## Exercise task 1
Arrange the entries from the line containing "Sort 项目名称 descending" through the end of the entries as a JSON list of strings, with one string per line and blank lines omitted.

## Text
-=-=-
NJ2AS' Taser Victory: Separating Facts from Fear

UPDATED 04/11/2019
SPECIAL NOTE: This page will be updated as details surrounding our legal victory become available. When in doubt, please refer back to this page for the most up-to-date information.
Following Caetano v. Massachusetts, a case which the United States Supreme Court unanimously vacated a Massachusetts conviction of a woman who carried a stun gun for self defense, in August of 2016, the New Jersey Second Amendment Society (NJ2AS) filed a lawsuit against the State of New Jersey challenging their outright ban on stun guns and tasers (electronic self-defense devices). Since 1985 stun guns and taser were completely banned from acquisition, possession, and carry in New Jersey.
On October 22, 2017, after over a year of legal battles, the ban was lifted and residents of New Jersey regained their right to acquire, possess, and carry an electronic self-defense device if one were to go by the letter of the relevant statutes.  However, there is a complication because of the language in a case called State v. Kelly (it is important to note that State v. Kelly is a pre Heller decision from 1990).  In the decision of this case, the judge said the following:
"Although defendant correctly argues that the circumstances surrounding the possession of an instrument must be considered in determining whether the possession is appropriate, defendant clearly admitted to possessing the carpet cutter as a weapon, not as a work-related instrument. As a matter of public policy, by criminalizing possession of weapons in anticipation of a future need for self-defense, the Legislature intended to keep instruments from being used as weapons. Hence, we hold that section 5d prohibits the possession of implements as weapons, even if possessed for precautionary purposes, except in situations of immediate and imminent danger.
Accordingly, the trial court's instruction to the jury that "one may not arm himself or herself with a weapon in anticipation of a possible need to use that weapon" was correct under the circumstances of the case. Defendant's possession of the weapon did not fall within the Harmon immediate danger exception."
Under New Jersey’s weapons laws - beyond electronic self-defense devices- there’s a prohibition on daggers, slingshots, clubs, and stilettos, etc. Specifically, it says you cannot possess any of the aforementioned in New Jersey without an “explainable” or “manifestly appropriate” purpose in accordance with two areas of NJ law - 2C:39-5d and 2C:39-3e:
2C:39-3e.   Certain weapons.  Any person who knowingly has in his possession any gravity knife, switchblade knife, dagger, dirk, stiletto, billy, blackjack, metal knuckle, sandclub, slingshot, cestus or similar leather band studded with metal filings or razor blades imbedded in wood, ballistic knife, without any explainable lawful purpose, is guilty of a crime of the fourth degree.
2C:39-5d.   Other weapons.  Any person who knowingly has in his possession any other weapon under circumstances not manifestly appropriate for such lawful uses as it may have is guilty of a crime of the fourth degree.
-=-=-
## Exercise task 2
Write out the passage of the article that opens with the words "NJ2AS' Taser Victory: Separating" and closes with "in New Jersey.", replacing "acquisition" with "purchase".

Stored data entries
-=-=-
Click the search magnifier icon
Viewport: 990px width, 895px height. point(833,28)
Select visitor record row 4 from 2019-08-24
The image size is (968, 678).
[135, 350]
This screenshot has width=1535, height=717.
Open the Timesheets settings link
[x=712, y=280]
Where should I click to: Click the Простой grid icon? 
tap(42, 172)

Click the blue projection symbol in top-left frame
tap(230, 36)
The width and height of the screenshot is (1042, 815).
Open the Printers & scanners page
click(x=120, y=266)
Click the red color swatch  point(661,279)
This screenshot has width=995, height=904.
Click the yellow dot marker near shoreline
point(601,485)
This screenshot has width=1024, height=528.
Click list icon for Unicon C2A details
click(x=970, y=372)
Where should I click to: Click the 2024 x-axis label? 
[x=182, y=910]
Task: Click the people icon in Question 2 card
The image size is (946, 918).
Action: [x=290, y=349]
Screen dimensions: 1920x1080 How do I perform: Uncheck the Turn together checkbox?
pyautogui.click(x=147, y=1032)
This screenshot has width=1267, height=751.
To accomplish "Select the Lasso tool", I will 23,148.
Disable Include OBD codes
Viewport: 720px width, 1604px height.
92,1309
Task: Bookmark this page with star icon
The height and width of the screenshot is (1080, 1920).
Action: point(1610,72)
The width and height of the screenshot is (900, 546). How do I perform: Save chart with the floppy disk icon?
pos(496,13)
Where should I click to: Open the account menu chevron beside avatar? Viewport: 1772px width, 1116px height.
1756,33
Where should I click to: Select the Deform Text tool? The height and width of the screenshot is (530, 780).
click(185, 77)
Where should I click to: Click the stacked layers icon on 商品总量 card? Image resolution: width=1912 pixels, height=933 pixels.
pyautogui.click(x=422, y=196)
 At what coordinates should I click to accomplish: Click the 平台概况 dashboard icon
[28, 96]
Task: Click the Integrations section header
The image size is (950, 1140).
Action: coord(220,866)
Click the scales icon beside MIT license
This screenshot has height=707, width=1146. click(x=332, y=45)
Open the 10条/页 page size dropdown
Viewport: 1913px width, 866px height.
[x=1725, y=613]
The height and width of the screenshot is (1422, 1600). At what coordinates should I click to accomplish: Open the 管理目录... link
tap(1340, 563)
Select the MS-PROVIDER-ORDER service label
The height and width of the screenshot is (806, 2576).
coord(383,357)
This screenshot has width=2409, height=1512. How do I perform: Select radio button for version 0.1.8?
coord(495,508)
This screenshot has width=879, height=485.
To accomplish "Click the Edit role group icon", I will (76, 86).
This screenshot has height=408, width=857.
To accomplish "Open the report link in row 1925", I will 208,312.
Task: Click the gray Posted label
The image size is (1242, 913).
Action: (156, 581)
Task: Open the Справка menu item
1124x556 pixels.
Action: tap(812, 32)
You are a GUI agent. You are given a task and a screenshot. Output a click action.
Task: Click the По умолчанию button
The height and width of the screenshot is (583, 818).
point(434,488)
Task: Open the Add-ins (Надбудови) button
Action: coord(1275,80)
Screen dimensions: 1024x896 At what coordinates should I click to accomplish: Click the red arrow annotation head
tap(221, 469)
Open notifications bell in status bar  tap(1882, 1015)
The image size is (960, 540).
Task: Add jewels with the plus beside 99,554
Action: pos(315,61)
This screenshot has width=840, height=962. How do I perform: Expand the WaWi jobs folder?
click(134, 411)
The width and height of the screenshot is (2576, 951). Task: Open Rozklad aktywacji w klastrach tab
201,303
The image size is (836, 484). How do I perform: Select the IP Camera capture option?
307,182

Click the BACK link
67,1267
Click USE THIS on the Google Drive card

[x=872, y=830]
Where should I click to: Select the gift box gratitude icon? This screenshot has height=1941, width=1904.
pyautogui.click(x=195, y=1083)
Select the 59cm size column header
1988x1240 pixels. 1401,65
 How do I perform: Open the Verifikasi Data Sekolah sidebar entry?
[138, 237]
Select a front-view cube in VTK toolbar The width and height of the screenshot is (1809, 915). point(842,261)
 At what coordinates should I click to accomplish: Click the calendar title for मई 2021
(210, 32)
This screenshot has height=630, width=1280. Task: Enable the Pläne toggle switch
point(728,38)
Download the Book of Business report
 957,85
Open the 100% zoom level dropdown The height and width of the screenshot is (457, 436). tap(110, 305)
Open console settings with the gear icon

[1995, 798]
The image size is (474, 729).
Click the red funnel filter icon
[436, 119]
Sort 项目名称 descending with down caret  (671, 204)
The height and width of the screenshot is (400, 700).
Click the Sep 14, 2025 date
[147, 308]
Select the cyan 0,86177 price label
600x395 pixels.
-=-=-
## Exercise answer 1
[
  "Sort 项目名称 descending with down caret  (671, 204)",
  "The height and width of the screenshot is (400, 700).",
  "Click the Sep 14, 2025 date",
  "[147, 308]",
  "Select the cyan 0,86177 price label",
  "600x395 pixels."
]

## Exercise answer 2
NJ2AS' Taser Victory: Separating Facts from Fear

UPDATED 04/11/2019
SPECIAL NOTE: This page will be updated as details surrounding our legal victory become available. When in doubt, please refer back to this page for the most up-to-date information.
Following Caetano v. Massachusetts, a case which the United States Supreme Court unanimously vacated a Massachusetts conviction of a woman who carried a stun gun for self defense, in August of 2016, the New Jersey Second Amendment Society (NJ2AS) filed a lawsuit against the State of New Jersey challenging their outright ban on stun guns and tasers (electronic self-defense devices). Since 1985 stun guns and taser were completely banned from purchase, possession, and carry in New Jersey.